DATA SUPPLIED ▸
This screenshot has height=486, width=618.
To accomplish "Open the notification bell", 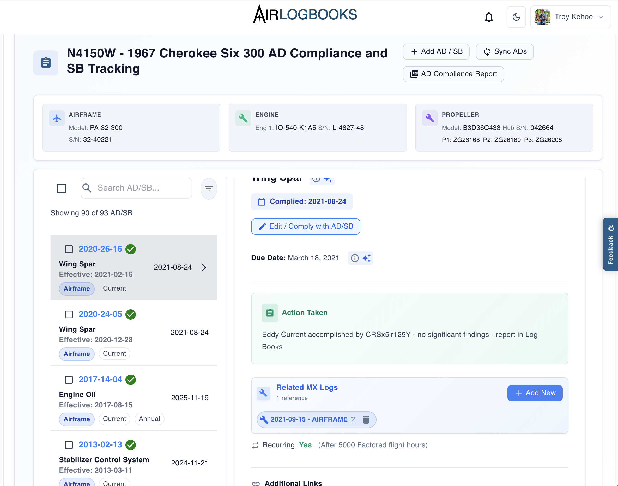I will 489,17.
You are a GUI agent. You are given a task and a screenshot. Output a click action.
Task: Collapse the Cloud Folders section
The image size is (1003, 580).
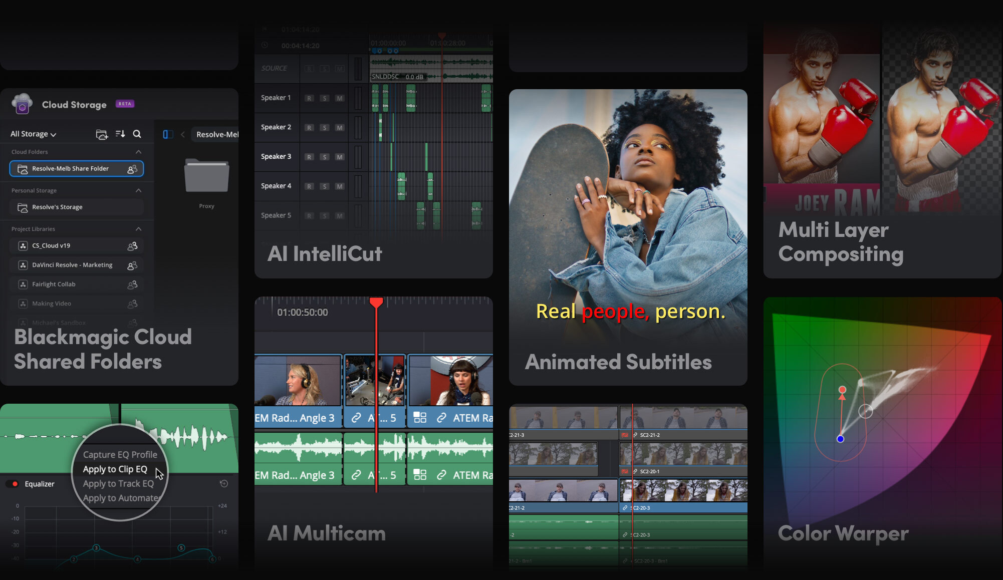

PROBLEM ▸
Leaving out the pictures, print exactly and only the lines from the one containing "Task: Collapse the Cloud Folders section" through the last line of the records.

RESULT OF THIS EXERCISE ▸
Task: Collapse the Cloud Folders section
The image size is (1003, 580).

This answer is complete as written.